Under cross-examination, Mr. Tuffy acknowledged he is under federal  investigation for mortgage fraud in an unrelated case involving his current  home.

‘Stolen money’

Mr. Tuffy was not the only witness who had problems with law enforcement.

Jurors heard from Marc Boriosi, who was partners in a company, Executive  Claims Administration, with Mr. Cordaro’s boyhood friend, Charles A. “Chuckie”  Costanzo, who was convicted of looting the county workers’ compensation fund of  $650,000.

Last week, Mr. Costanzo, who is serving a federal prison sentence, turned  down a chance for a reduced sentence in exchange for his testimony at the  Cordaro/Munchak trial.

In Mr. Boriosi, prosecutors got the next best thing.

Mr. Boriosi ran through his guilty plea and accompanying 10-month jail  sentence in that case. He then outlined how he and Mr. Costanzo set up the  Executive Claims, how Mr. Costanzo chased him out of the firm, how Mr. Costanzo  called him back because he did not have the expertise to run the firm, how they  set up a fake detective agency, Endless Mountain Investigations, as partners and  how they freely spent the money Mr. Costanzo looted from the workers’  compensation fund.

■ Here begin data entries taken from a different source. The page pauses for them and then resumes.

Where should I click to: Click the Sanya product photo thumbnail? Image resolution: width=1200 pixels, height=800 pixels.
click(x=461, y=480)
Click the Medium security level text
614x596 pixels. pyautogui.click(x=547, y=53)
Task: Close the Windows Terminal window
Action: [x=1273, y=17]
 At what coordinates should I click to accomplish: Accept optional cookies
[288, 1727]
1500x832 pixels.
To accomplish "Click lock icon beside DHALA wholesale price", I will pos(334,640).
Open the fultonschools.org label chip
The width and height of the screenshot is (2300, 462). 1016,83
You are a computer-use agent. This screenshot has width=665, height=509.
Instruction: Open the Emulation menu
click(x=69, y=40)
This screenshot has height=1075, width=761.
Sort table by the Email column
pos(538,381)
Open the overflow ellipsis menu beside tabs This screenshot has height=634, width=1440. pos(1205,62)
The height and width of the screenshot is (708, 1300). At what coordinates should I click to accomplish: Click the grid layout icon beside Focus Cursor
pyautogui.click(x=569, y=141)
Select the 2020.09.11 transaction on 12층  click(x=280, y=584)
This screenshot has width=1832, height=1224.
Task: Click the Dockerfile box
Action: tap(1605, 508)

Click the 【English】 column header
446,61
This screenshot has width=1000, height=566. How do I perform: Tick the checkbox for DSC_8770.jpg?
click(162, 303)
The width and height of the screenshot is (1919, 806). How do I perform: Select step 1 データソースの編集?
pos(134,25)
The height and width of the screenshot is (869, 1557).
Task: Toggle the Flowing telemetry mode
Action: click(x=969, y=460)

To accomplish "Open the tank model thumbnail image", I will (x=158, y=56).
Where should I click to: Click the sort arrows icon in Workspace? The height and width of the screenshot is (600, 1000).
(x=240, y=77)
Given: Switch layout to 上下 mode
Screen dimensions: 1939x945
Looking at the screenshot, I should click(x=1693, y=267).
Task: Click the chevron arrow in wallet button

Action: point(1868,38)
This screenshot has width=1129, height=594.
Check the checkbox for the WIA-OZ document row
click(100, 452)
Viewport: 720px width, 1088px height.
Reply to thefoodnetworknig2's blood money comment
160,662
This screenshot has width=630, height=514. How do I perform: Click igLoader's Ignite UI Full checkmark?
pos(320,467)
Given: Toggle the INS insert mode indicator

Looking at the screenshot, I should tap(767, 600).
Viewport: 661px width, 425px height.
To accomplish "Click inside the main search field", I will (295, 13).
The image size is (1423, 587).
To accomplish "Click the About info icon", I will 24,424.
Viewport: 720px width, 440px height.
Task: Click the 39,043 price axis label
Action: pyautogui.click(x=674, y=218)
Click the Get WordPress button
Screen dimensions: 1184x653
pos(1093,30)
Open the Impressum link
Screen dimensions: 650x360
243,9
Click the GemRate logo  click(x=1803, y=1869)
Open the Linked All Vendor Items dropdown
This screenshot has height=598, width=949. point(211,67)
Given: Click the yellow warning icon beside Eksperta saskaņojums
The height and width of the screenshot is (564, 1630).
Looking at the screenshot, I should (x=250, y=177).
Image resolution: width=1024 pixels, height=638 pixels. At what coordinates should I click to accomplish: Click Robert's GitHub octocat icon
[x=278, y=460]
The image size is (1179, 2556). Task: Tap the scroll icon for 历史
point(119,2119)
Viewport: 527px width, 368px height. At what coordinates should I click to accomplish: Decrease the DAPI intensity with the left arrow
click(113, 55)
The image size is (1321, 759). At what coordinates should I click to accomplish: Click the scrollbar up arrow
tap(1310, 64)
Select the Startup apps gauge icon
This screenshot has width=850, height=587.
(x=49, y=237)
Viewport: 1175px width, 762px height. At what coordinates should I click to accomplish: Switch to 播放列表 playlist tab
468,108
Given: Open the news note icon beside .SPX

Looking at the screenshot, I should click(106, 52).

They took trips to the Playboy Mansion in June 2004 – that one cost $12,000  to $15,000 – and March 2005 – that cost $30,000, including $10,500 for four  people to enter a golf tournament. Mr. Boriosi said he paid for it with his  credit cards and Mr. Costanzo reimbursed him from Executive Claims’ money.

He, Mr. Cordaro and Mr. Costanzo made the first trip, and former Tax Claim  Bureau Director Thomas Harrison joined them on the second. Prosecutors showed a  picture of Mr. Cordaro and Mr. Costanzo at the Playboy Mansion behind several  “bunnies.”

Later, they took a trip to New York City for “The Big Smoke,” a cigar  convention. The quartet were joined by then-county Chief of Staff Paul D.  Taramelli and then-county personnel director Anthony Bernardi. Executive Claims  reimbursed him $3,000 for that trip, Mr. Boriosi said.

Mr. Boriosi also told the jury about the day he followed Mr. Cordaro to the  bathroom at the Glenmaura Country Club during a Munchak-Cordaro fundraiser with  an envelope stuffed with $2,000 in $100 bills.

“This is from me and Chuckie,” Mr. Boriosi said he told Mr. Cordaro, who  responded, “Thank you.”

Under cross-examination, Mr. Boriosi acknowledged he never told prosecutors  about the $2,000 cash payment until about a month ago, despite cooperating in  FBI investigations of Mr. Costanzo.

“Everything else was about Mr. Costanzo, not Mr. Cordaro,” Mr. Boriosi said.  “They definitely never asked if I ever gave him cash.”

Asked if he ever filed a tax return reporting the $650,000 he and Mr.  Costanzo stole, Mr. Boriosi said no.

“I did not know how to file taxes on stolen money,” he said.

Mr. Boriosi told Mr. Munchak’s lawyer, attorney Christopher T. Powell, that  Mr. Munchak never had anything to do with the trips.

The next witness, Edward A. Kollar, senior manager at the Parente Beard  accounting and consulting firm, took the stand to explain Mr. Cordaro’s tax  returns for 2005 and 2006. Mr. Cordaro and Mr. Munchak are charged with filing  false tax returns and tax evasion.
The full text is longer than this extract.